• [Material for this exercise]:
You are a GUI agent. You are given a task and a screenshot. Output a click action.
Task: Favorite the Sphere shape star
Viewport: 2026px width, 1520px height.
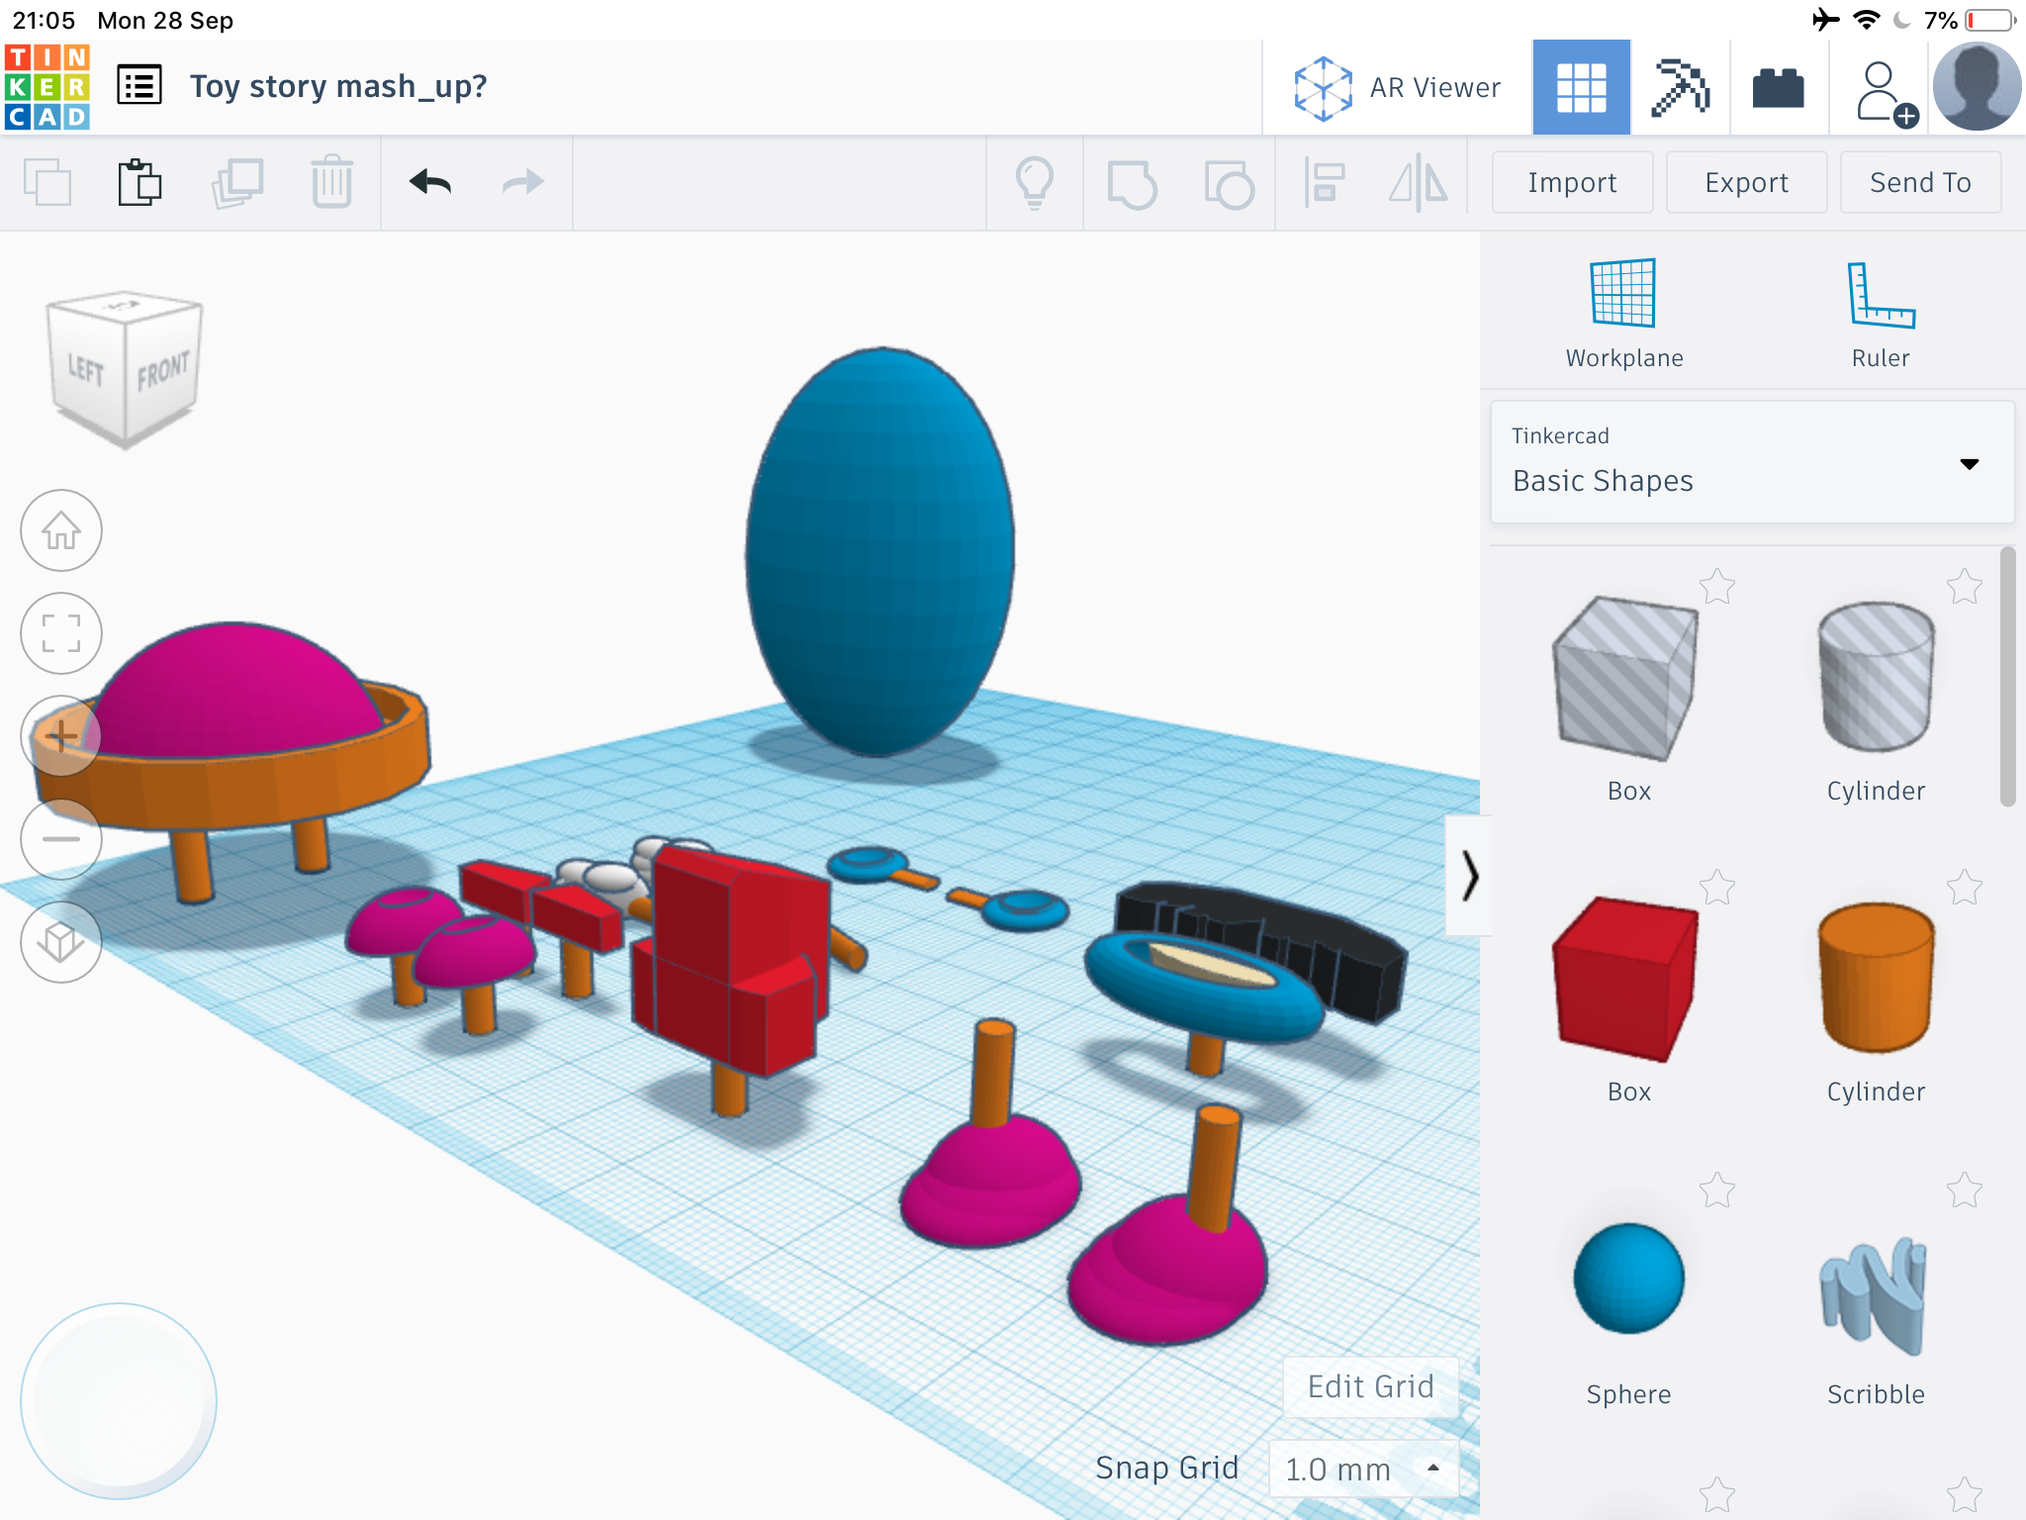click(x=1717, y=1190)
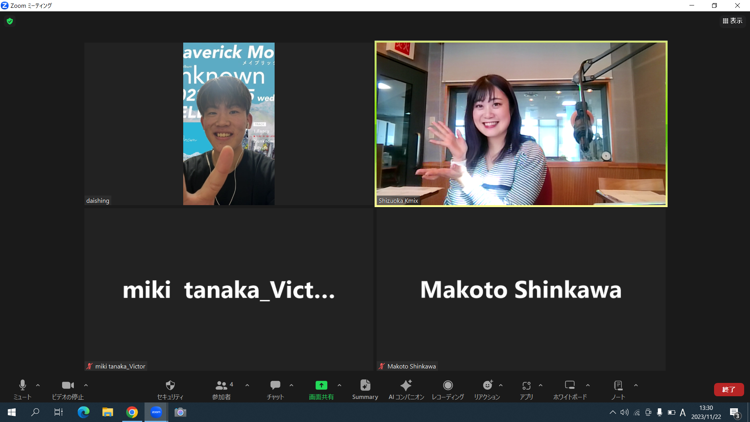This screenshot has width=750, height=422.
Task: Expand the share screen options arrow
Action: [339, 385]
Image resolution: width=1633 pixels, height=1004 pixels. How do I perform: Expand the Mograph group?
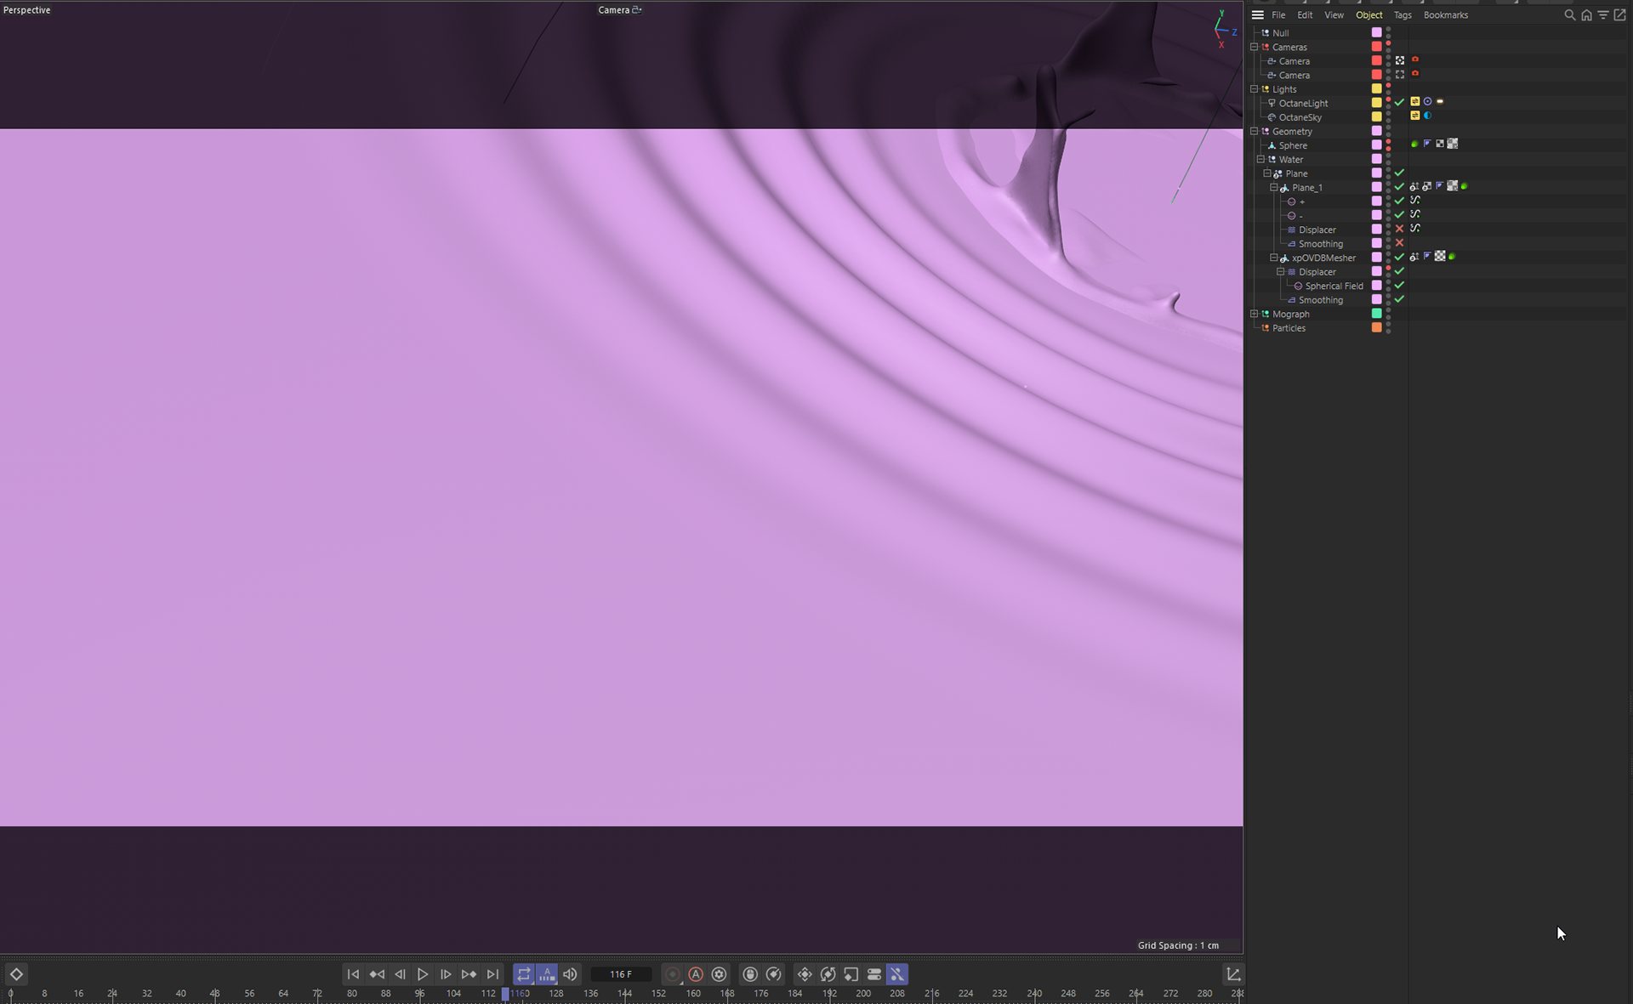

• [Action item]: Repeat the entries exactly and keep the pictures out of the copy.

• [The completed task]:
You are a GUI agent. You are given a task and a screenshot. Output a click action.
Task: Favorite the Sphere shape star
Viewport: 2026px width, 1520px height.
click(x=1717, y=1190)
This screenshot has width=750, height=422.
Task: Expand the share screen options arrow
Action: [339, 385]
Image resolution: width=1633 pixels, height=1004 pixels. How do I perform: Expand the Mograph group?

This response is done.